Selected text below:

Her mother, Ma Yaolan, has crocheted shirts, jackets and coats for three decades — a work that, due to her head being bowed down for most of the time, has left her with severe cervical spondylosis. The condition, said Ma, leads to insufficient blood supply to the brain, and landed her mother in hospital twice.

"During her second hospitalization, I began to think about what made her carry on, despite the difficulties," said Ma. That's when she picked up crocheting again. Like her mother, she spent hours on end pulling loops through one another with a little needle. But, unlike before, the work didn't bore her. "While I tried to understand her, I found the fun of crochet as well."

Ma has decided that she will carry her community's traditional crochet craft into the future. For the past one and a half months she was in Shanghai to participate in a program that helps find a way forward for garments produced in a traditional way by China's ethnic minorities. Members from communities across China joined the workshops at the Shanghai Institute of Visual Art, and many, including Ma, now feel reaffirmed in their decision.

"The program made me think over again why I decided to pursue the career, which I once despised so much," said Ma. In a way, she said that she felt the responsibility to make sure that the crochet craft of the Hui minority survived. And that, she realized during the workshop, would only be possible if she managed to adapt it for modern day society.

"Protecting culture is not keeping the culture in a display case, but to make the culture part of people's daily life," said Yu Zhenwei, the institute's vice president.

The first thing the future 'inheritors' had to learn, he said, was to take their craft off of its pedestal.

"The key part is to break the old thoughts that the culture belongs only to 'old tradition'." Like other traditional crafts, the Hui's culture of wearing crocheted garments can be adopted to fit modern styles, he said.

The workshop taught Ma "how to blend the traditional fashion into modern people's lives," she said.

"Before, I believed that traditions should stay traditional, so I always stuck to the old patterns and styles," she said.

For her final work, Ma chose to crochet a long waistcoat and a Taqiyah, a praying cap. Both are white, considered the purest color in Islamic culture, Ma said. The sleeveless waistcoat can be worn over pants and a shirt, giving the outfit a simple elegance.

End of Selected text.
Information below:

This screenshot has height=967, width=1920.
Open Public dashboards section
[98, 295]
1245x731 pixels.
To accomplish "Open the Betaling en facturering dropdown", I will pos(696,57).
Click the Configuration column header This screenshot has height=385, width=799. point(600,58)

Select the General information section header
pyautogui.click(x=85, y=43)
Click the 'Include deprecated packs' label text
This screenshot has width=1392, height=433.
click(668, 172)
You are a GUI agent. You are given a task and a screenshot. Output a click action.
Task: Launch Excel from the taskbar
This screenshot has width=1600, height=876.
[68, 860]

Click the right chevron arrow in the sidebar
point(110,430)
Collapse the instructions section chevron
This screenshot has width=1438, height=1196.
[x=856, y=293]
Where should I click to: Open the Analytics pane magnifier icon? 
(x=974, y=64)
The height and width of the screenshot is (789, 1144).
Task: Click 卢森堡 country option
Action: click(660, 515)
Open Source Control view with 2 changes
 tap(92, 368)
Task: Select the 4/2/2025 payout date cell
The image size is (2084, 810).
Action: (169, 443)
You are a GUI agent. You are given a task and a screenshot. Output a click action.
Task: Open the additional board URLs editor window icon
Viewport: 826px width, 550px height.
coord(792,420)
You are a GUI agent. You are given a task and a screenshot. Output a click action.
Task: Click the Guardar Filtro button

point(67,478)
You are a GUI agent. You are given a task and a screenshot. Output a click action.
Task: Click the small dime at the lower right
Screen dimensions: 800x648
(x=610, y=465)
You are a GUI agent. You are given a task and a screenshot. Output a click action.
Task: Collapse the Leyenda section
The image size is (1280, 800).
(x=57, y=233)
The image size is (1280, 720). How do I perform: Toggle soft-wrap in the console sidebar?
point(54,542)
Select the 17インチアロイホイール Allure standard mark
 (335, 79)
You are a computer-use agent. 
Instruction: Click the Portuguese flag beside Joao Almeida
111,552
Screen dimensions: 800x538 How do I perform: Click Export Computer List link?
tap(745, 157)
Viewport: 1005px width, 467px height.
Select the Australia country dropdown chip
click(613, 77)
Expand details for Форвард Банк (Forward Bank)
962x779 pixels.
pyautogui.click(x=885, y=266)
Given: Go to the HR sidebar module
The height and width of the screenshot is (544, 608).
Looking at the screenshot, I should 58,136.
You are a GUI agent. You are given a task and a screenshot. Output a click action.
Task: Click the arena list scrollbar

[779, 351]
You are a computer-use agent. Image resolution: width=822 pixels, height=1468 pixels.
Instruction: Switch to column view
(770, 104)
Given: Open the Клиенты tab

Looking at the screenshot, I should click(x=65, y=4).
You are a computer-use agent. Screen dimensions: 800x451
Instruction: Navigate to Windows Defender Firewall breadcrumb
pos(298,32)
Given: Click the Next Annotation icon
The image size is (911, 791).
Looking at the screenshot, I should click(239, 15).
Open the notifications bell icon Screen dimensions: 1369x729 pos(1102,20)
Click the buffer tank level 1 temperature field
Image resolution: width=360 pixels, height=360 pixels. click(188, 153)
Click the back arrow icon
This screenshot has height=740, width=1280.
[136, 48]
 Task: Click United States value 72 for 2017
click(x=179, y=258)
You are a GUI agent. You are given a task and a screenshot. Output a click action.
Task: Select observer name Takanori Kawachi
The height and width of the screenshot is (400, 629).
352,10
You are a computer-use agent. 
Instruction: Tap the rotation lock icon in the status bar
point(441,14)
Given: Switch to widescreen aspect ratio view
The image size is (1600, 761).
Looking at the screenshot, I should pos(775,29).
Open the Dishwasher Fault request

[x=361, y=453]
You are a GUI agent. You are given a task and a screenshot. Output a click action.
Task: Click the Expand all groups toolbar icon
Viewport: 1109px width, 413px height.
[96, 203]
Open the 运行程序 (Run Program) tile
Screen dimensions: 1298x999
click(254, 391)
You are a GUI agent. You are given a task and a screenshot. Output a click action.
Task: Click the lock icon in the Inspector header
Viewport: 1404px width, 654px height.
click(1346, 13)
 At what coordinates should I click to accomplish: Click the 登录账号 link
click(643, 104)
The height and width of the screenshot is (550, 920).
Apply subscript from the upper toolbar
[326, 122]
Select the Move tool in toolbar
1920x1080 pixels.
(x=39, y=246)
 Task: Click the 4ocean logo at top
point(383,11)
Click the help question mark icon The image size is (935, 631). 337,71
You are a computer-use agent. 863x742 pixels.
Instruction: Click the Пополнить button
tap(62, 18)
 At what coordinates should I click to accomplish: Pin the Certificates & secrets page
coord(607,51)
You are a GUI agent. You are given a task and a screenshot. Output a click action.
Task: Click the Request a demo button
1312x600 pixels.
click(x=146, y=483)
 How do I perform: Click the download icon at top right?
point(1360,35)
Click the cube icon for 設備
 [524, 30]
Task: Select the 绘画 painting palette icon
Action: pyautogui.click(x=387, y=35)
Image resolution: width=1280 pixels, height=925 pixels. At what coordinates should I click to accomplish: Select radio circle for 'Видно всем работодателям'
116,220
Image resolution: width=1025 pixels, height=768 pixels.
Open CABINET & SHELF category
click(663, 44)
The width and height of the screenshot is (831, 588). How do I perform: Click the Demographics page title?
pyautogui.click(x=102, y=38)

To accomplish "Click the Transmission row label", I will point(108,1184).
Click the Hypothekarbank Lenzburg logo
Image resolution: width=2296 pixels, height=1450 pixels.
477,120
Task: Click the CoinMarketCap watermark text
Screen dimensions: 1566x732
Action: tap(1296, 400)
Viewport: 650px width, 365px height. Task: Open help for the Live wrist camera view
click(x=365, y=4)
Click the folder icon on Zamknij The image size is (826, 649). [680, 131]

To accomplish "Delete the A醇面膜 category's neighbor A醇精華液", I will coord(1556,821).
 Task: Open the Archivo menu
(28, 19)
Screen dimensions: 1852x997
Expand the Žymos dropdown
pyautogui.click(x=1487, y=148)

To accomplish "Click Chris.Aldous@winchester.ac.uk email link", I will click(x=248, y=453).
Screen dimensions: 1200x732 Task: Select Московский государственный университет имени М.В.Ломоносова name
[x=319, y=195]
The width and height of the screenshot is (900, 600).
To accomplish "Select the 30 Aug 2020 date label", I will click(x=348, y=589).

End of Information.

# Brief A
Answer these questions from the text about Hui crochet, giving one answer per line with the same marks:
(i) For how many decades has Ma Yaolan crocheted shirts, jackets and coats?
(ii) At which institution were the workshops held?
(iii) What color are the waistcoat and the Taqiyah made for the final work?
# Brief B
Continue the text about Hui crochet from the point where it stops.

# Answer section A
(i) Three decades.
(ii) The Shanghai Institute of Visual Art.
(iii) White.

# Answer section B
"Apart from Islamic culture, I'm also thinking to use elements of my hometown in crochet design," said Ma. "Even food, such as da la pi (tossed clear noodle), can be designed into a pattern."

All garments selected for the program belong to China's intangible cultural heritage. As fast fashion is available across the country, fewer and fewer people are interested in wearing traditional garments, and the old masters have nobody to pass their craft on to. Sichuan embroidery has suffered such a fate.

Once known as one of the four most important embroidery styles in China, Sichuan embroidery was as popular gift and souvenir up until the 1990s. Designs remained the same for decades, and factories worked on outdated, inefficient production lines under old-fashioned management regimes. Better infrastructure and a wider range of souvenirs saw tourism sales decline. More than 10 years ago, the last embroidery plant shut down.

Now, there's a small revival, said Wang Hui from Chongqing, who hopes to call herself a Sichuan embroidery inheritor in the future.

In a newspaper article, Wang read about a local master who noted the craft's disappearance. She decided to phone him. Today, the man from the article is Wang's master.

"I have my own fashion company, and I was very keen to incorporate Sichuan embroidery into my designs," said Wang, adding that she had been interested in embroidery since she was a child.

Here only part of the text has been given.